§ Texto-fonte:
O espaço público da feira encanta todos aqueles que passam por ali com sua miscelânea de mercadorias, cores, cheiros, sons e sabores e pelo visto atrai um público diversificado vindo de todo o município e cidades circunvizinhas. Era domingo de sol escaldante e pude notar que  a maioria das pessoas que ali estavam presentes era de certa composição familiar, muitas crianças, adolescentes acompanhados e desacompanhados e pessoas de terceira idade. Crianças faziam fila para tomar um sorvete cremoso de casquinha feito na hora na máquina. Observei muitas mulheres com vestidos coloridos, de salto alto, algumas maquiadas e, ao menos, duas meninas na faixa etária de 6 a 8 anos, também maquiadas, com sombra e batom. Pessoas munidas de telefone celular, mais observavam a tela do aparelho do que o rosto de seus companheiros de passeio. Poucos visitantes interagem com os vendedores das barracas. Vi muita lata de cerveja na mão dos adultos e torres de chopp se destacavam em quase todas as mesas que ocupam as calçadas. Uma grande quantidade de lixo no chão também faz parte deste cenário.

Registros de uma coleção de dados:
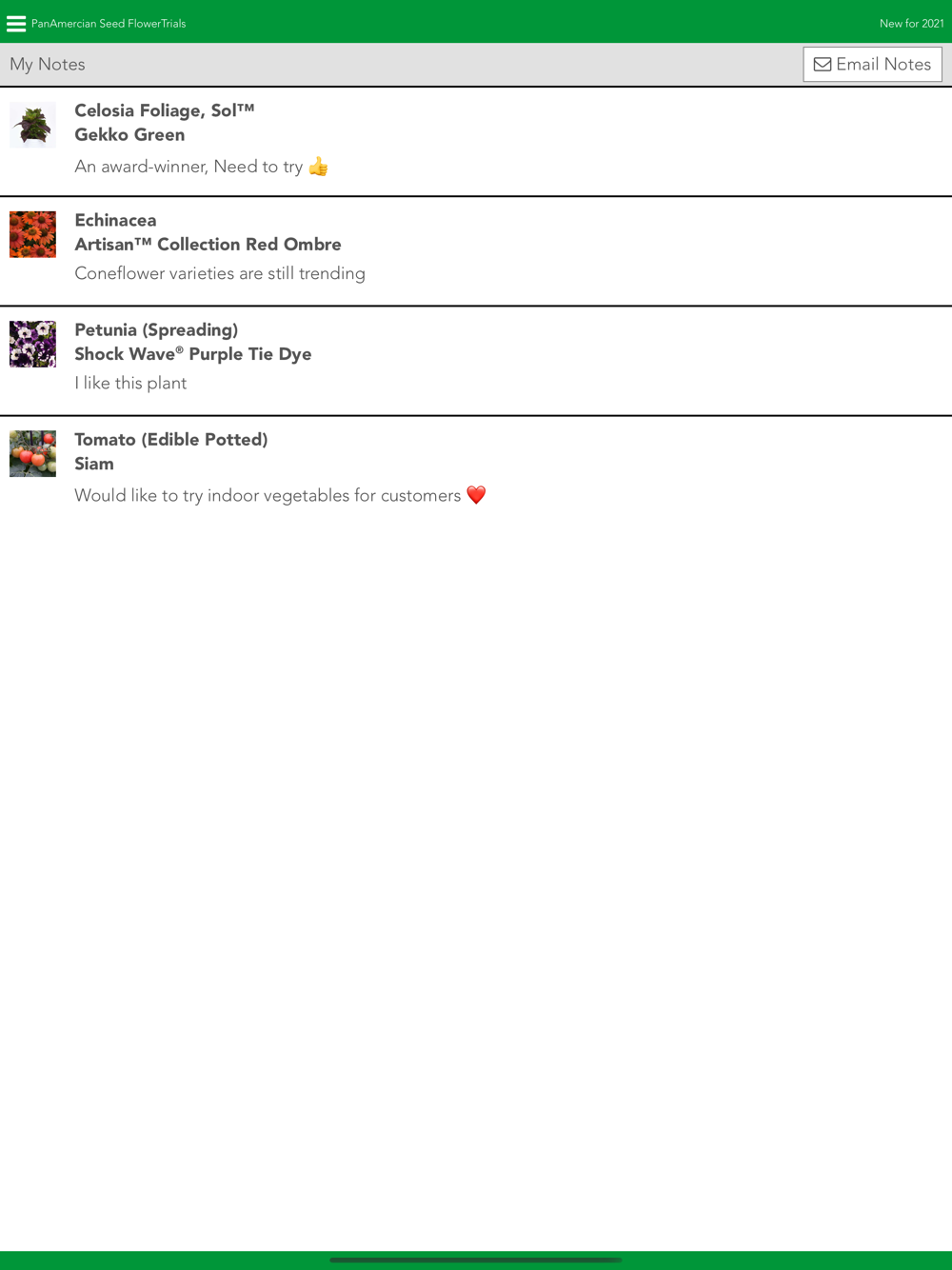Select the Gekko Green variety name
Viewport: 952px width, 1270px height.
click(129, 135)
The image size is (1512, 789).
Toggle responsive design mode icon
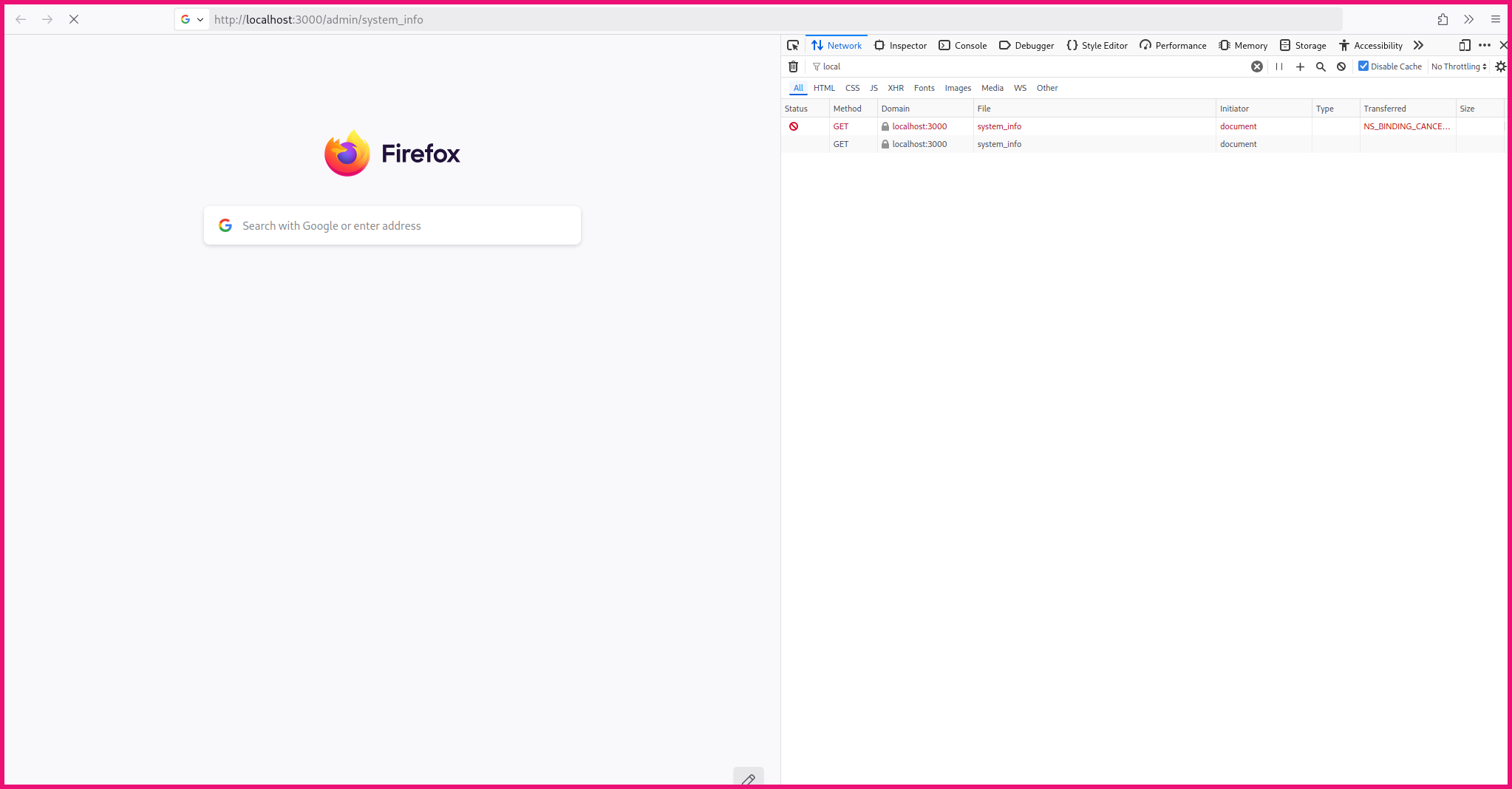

§ Atividades propostas:
A. Reescreva em forma de lista o parágrafo do relato sobre a feira que começa com "O espaço público da feira", conservando seus fatos principais.
B. Prolongue o relato sobre a feira a partir da última frase, mantendo o mesmo tom de observação.
Os dados foram extraídos de outra fonte, sem relação com o texto-fonte.

§ Respostas:
A.
- A feira atrai, com sua variedade de mercadorias, cores, cheiros, sons e sabores, um público diversificado do município e de cidades vizinhas.
- Era um domingo de sol escaldante, e a maioria dos presentes formava grupos familiares: crianças, adolescentes acompanhados ou sozinhos e idosos.
- Crianças faziam fila para tomar sorvete de casquinha feito na hora.
- Muitas mulheres usavam vestidos coloridos e salto alto, algumas maquiadas, assim como pelo menos duas meninas de 6 a 8 anos.
- Pessoas com celular olhavam mais para a tela do que para os companheiros de passeio.
- Poucos visitantes interagiam com os vendedores das barracas.
- Adultos seguravam latas de cerveja, e torres de chope ocupavam quase todas as mesas das calçadas.
- Havia muito lixo no chão.

B.
A partir das conversas informais no espaço da feira, foi possível notar que os vendedores provêm de regiões diversas: Itapecerica da Serra, da região do Embu, Barueri, Cotia. Como personagens principais desta observação, temos Moisés, músico peruano que se mudou para o Embu nos anos 90. Ele toca bumbo na banda Nazca que performa músicas ancestrais indígenas do Peru e Bolívia no largo desde 1998. Fala com nostalgia sobre outras épocas vivenciadas na feira. Relata que era muito melhor e que agora os políticos estão acabando com o patrimônio cultural do Embu. Alega que os restaurantes estão tomando a praça e acabando com a feira. Lembra que muitos canteiros e árvores foram podadas para abertura de mais bares. O som alto dos bares e restaurantes tem prejudicado muito o seu trabalho como músico, pois não há como disputar com o sertanejo, que é popular nos dias atuais. Lamenta também o fato de ter muita gente bêbada a partir de certa hora do dia, pessoas usando drogas e depredando esculturas e outras preciosidades do local.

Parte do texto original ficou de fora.